Markell signed the bill Tuesday shortly after the state House suspended rules and approved the measure by a 35-4 vote. The measure received overwhelming approval in the state Senate last week.
“This legislation will help us create a structure for forensic science that can support the criminal justice community in a way that is expert, timely, professionally independent, and accountable,” Markell said in a prepared statement.
The legislation, pushed by the Markell administration, was prompted by an ongoing scandal involving possible evidence tampering and theft at the state drug-testing lab, which is part of the medical examiner’s office. Two employees of the office have been arrested, and chief medical examiner Richard Callery is suspended with pay amid an investigation of possible misuse of state resources.
Critics of the bill expressed concern about potential law enforcement bias in moving forensic sciences oversight from the Department of Health and Social Services to the Department of Safety and Homeland Security, which oversees state police and other law-enforcement agencies.
Sen. Karen Peterson, D-Wilmington, who voted against the legislation, said last week that it amounted to a “knee-jerk reaction” from the administration and lawmakers to problems in the controlled-substance lab.
But Safety and Homeland Security Secretary Lewis Schiliro, who defended the legislation Tuesday, has said law enforcement officials have the experience and expertise to ensure that evidence is properly handled.
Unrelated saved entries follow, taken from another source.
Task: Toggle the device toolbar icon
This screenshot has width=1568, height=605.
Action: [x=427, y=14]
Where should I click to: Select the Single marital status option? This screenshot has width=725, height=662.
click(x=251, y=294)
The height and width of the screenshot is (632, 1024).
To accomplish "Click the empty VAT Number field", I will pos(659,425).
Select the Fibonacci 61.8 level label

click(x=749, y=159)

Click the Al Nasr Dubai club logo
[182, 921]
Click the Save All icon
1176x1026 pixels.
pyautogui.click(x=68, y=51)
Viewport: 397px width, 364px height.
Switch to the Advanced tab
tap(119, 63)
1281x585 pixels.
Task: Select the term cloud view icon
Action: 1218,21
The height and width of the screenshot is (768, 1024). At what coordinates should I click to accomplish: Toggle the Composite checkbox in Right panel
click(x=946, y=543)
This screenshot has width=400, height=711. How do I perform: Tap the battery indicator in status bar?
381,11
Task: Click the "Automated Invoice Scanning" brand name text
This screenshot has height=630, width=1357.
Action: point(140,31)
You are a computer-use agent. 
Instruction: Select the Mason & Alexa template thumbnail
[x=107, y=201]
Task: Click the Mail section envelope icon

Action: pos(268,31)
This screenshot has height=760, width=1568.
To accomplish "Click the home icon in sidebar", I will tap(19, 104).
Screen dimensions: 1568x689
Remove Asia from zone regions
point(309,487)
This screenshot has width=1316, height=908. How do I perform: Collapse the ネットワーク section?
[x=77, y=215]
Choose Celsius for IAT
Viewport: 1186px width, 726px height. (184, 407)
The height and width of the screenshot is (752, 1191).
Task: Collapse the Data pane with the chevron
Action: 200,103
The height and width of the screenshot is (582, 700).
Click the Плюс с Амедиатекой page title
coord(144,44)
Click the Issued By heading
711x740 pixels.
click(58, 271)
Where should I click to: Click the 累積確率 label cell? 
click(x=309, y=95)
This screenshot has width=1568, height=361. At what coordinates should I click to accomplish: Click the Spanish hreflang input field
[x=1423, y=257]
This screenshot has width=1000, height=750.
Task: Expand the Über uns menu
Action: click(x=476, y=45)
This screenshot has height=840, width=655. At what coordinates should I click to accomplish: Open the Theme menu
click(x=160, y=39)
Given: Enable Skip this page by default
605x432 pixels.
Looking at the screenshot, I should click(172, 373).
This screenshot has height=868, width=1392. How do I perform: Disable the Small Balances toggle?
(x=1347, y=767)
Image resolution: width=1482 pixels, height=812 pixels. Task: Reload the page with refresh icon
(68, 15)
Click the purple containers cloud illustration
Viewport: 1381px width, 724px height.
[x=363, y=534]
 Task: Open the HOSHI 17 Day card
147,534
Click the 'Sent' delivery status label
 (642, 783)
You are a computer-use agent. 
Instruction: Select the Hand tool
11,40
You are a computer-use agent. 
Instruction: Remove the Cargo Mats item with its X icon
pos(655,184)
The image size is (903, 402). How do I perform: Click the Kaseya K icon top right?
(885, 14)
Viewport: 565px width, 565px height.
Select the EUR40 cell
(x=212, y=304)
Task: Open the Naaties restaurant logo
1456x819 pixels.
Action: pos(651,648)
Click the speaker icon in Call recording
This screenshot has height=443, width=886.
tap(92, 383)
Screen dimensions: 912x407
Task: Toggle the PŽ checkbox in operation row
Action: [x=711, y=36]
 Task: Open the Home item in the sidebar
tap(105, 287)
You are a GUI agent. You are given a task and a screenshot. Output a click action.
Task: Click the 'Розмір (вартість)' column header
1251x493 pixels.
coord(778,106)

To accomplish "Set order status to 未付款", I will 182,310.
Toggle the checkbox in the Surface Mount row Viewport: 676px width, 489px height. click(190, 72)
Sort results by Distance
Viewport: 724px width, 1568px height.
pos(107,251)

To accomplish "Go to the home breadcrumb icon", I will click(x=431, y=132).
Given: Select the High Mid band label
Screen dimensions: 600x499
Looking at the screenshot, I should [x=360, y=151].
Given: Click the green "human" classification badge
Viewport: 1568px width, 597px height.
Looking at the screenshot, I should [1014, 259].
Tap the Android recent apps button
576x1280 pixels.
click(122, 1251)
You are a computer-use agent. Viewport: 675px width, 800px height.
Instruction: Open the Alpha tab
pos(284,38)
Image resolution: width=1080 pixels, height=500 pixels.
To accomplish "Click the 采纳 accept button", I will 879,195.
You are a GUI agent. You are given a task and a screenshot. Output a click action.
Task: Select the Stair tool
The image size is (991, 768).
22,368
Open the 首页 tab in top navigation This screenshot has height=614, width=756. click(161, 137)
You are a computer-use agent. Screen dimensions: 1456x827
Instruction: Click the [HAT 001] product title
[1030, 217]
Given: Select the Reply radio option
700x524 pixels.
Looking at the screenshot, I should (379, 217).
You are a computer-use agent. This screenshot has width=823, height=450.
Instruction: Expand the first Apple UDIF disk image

“It really is about science serving justice,” said Schiliro, suggesting that many of the problems at the lab stemmed from long absences by Callery.
“The chief medical examiner simply wasn’t around … and I think that created a huge management gap,” he said. “We simply cannot allow a lack of oversight to continue.”
The legislation establishes a 10-member commission to provide guidance and oversight to the new forensic science division.
Panel members would include the homeland security and health and social services secretaries, the attorney general and state public defender, lawmakers, law enforcement representatives, and experts in forensic science.
“I think this bill responds to concerns that the division’s independence might be threatened by creating an oversight board to set up procedures and ensures that it can operate without undue influence,” Sen. Bethany Hall-Long, D-Middletown, said in the statement issued by Markell’s office. “I think the overwhelming support this measure received in the House and Senate will go a long way to re-establishing public confidence.”
A report issued by the attorney general’s office last week outlined “systemic failings” at the drug-testing lab that included lack of management, lack of oversight, lack of security and lack of effective policies and procedures. According to the report, more than 200 drug charges have been dismissed because of failures at the drug lab, and 82 defendants have been notified of discrepancies in the drug evidence in their cases.